- Excerpted records
########
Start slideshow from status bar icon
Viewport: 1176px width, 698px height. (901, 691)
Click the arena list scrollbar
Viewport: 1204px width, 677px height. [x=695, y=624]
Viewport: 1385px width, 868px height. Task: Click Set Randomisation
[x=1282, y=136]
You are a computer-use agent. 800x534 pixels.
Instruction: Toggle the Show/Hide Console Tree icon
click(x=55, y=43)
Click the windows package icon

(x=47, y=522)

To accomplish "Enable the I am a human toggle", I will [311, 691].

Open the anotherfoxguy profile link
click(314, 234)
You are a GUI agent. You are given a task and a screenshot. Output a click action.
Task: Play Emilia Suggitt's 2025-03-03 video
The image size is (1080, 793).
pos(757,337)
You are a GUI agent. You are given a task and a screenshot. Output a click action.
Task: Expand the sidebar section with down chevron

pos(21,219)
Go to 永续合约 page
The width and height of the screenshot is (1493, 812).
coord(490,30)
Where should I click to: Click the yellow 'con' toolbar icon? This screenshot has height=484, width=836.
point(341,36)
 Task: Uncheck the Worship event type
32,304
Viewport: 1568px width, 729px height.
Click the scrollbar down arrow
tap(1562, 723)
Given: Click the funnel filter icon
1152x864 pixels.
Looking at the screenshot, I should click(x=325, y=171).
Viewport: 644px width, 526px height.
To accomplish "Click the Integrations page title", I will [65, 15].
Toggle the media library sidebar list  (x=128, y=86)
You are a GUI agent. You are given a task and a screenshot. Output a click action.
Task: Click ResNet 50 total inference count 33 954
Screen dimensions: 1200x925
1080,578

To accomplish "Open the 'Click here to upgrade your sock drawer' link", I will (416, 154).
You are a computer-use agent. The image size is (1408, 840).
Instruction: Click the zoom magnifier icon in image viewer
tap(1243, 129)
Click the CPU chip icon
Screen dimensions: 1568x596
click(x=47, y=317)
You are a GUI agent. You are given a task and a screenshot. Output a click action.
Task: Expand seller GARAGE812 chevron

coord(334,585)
########
- Directions
Reproduce the lines exactly, beginning with the first line and continuing up to and including the line that contains "[x=1282, y=136]".

- Worked solution
Start slideshow from status bar icon
Viewport: 1176px width, 698px height. (901, 691)
Click the arena list scrollbar
Viewport: 1204px width, 677px height. [x=695, y=624]
Viewport: 1385px width, 868px height. Task: Click Set Randomisation
[x=1282, y=136]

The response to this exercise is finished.